With such reactions, the nerve does not pass current to the muscle, since its main fibers are either degenerated or destroyed, and the muscle itself loses the ability to contract in response to exposure to faradic current, leaving a reaction only to galvanic current. But even this reduction is happening much more slowly than usual. This condition occurs approximately 2 weeks after the onset of negative processes in the nerve. With partial damage to the motor neuron, an incomplete degeneration reaction occurs if the nerve's susceptibility to both types of current is not completely lost, but only weakened. These signs are necessarily present in any type of this paralysis.

Types of disease

Doctors distinguish between flaccid and spastic paralysis. Flaccid paralysis (the second name for peripheral paralysis) is accompanied by a decrease in muscle tone and even complete atrophy muscles. Spastic paralysis, on the contrary, is characterized by a large muscle tension. In this case, patients may even lose control of their muscles. This disease originates in the peripheral nerve, but the spastic one appears in various departments both the spinal cord and the brain.

But the data clinical types are not considered independent diseases, because the root cause of these syndromes are various factors. But there are some types of paralysis that are distinguished in individual diseases. For example, Parkinson's disease, polio in children, childhood cerebral palsy and others.

Acute flaccid paralysis is characterized by the following symptoms:

  • the muscle does not resist passive movements;
  • pronounced atrophy;
  • deep reflexes are reduced or absent;
  • change in electrical excitability of nerves and muscles.

These signs make it possible to separate patients with peripheral paralysis from patients suffering.

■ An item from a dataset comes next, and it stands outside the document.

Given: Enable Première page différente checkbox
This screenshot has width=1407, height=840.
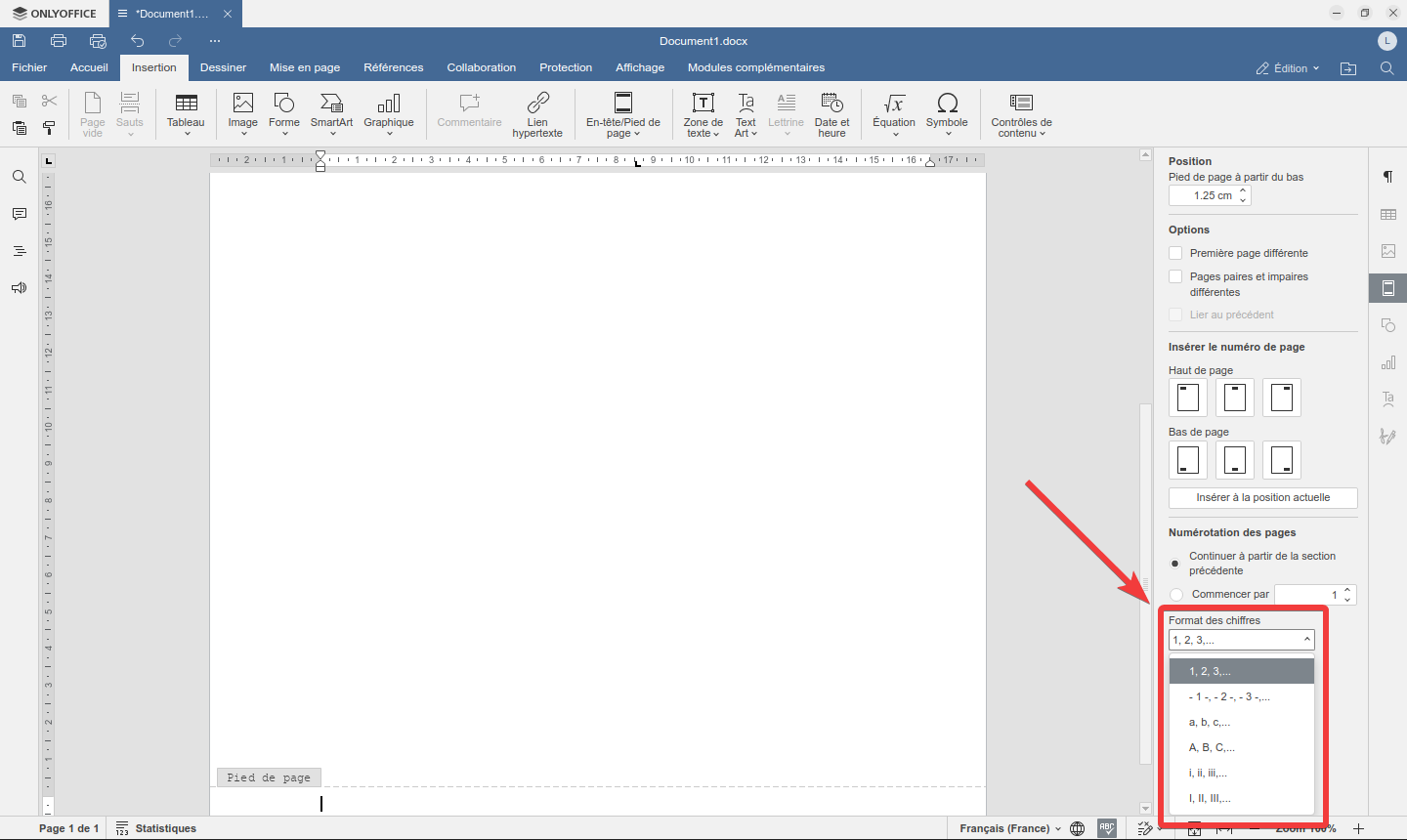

If patients with cent In case of peripheral paralysis, the muscle processes nerve impulses only coming from the spinal cord; in the case of peripheral paralysis, the muscle does not perceive any information. So if in the first case there is some semblance of muscle activity (constant spasm or tension), then in the second such activity is practically impossible.

There are also pathologies (for example, lateral amyotrophic sclerosis) with more extensive neuronal damage. Here the central and peripheral nerves. The subtype of the resulting paralysis is mixed, that is, it will have signs of both the first and second types. There will be 3 symptoms of acute flaccid paralysis: muscle weakness, atony and absence of typical reflexes. But due to the influences on spinal cord from neighboring nodes of the nervous system, a fourth symptom is added, already characteristic of central paralysis. These are atypical reflexes, but since the muscles are almost inactive, they will be very faintly noticeable and will fade away completely as the disease progresses.

Disease in children

One of the main problems of modern pediatrics is acute flaccid paralysis in children. Over the past 20 years, the number of cases of polio in children has decreased worldwide from 350,000 to 400 per year. But despite this, the risk of developing AFP in children due to widespread other non-polio enteroviruses.

There are also signs of acute flaccid paralysis in children, which is expressed by tremors and weakness in one or more limbs, as well as malfunction respiratory and swallowing muscles due to damage to lower motor neurons.

The main viral causes of this disease are various enteroviruses. Since polio is being systematically eradicated throughout the world through vaccination and prophylactic agents, there is a real danger that other neurotropic viruses will conquer its now almost empty niche and become the causes of acute flaccid paralysis. For example, enterovirus type 71 is now considered the most dangerous neurotropic virus, which often leads to epidemics of infantile flaccid paralysis. On the island of Taiwan, over the past 7 years, the total mortality among children under 14 years of age after enterovirus infection 71 types accounted for 16%.